Steve Levinson – Online Business Systems
- Written by: Neil Cote
- Produced by: Matthew Warner & Cherie Scott
- Estimated reading time: 4 mins
He might be one of the more quotable tech bosses.
“Cybersecurity is like alcohol,” Steve Levinson says. “You need it in good times and bad.”
Vice president and chief information security officer for Winnipeg-headquartered Online Business Systems, he strives to ensure the company’s vast corporate clientele won’t be driven to drink over data breaches or from the cost of hiring their own CISO.
While that position becomes more and more essential in the wake of much-publicized hacks, a CISO’s salary and ancillary expenses will likely set a company back over $200,000 annually. Yet, as Levinson emphasizes, a company can’t afford not to ascertain the security of sensitive information. So how about outsourcing that responsibility?
“If you frame it the right way, security can be a huge asset and huge competitive advantage because customers are far more likely to give their business to a company that values the importance of security,” Levinson tells Toggle in April. He’s been working remotely from his San Diego home since joining the company in 2012. “If you build into what you’re doing, it gives you leverage.”
Assisting on two fronts
Online Business Systems is a consultancy for both digital transformation and cybersecurity. On the latter end, it’ll determine a client’s needs and by performing risk assessments, amid an ongoing arms race of sorts between the so-called white and black hats of the cyberworld.

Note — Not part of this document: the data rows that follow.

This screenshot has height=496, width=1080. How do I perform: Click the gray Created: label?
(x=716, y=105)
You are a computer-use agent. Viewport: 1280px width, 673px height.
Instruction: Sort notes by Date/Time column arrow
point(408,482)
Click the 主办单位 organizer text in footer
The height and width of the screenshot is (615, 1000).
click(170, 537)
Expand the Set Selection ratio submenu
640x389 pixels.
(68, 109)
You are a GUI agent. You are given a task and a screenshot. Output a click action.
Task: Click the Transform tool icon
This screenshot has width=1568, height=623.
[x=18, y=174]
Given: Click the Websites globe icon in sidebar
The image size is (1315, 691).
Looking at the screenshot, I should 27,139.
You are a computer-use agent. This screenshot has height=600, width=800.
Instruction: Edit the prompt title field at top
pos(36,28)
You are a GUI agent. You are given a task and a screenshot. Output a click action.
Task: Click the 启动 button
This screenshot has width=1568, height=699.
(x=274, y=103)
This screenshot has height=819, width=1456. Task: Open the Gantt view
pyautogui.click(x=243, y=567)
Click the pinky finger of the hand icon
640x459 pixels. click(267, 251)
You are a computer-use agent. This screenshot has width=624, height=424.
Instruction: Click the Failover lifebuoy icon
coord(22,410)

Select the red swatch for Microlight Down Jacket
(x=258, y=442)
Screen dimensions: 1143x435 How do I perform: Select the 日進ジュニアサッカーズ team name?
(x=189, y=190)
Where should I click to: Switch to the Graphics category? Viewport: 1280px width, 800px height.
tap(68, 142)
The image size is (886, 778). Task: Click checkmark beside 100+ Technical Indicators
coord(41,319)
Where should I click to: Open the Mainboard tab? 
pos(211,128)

“A lot of what we do is point clients in the right direction,” says Levinson, most definitely a white hat. He remotely oversees a team of 70 in the United States and Canada, with the company soon expanding to Europe. “Everyone on our team has worked with hundreds of clients over the years, and we’re effective in sharing and customizing our service.”
The practice has been recently focusing on the healthcare sector—Levinson explaining that healthcare facilities and other providers have been latecomers to cybersecurity, but that’s changing.
A healthcare provider’s databank can be a virtual goldmine to a hacker, he goes on to say, and nearly 600 breaches were reported last year—a 55 percent increase from 2019. COVID-19 has also had more providers using telehealth which, unless duly secured, opens another portal for hackers.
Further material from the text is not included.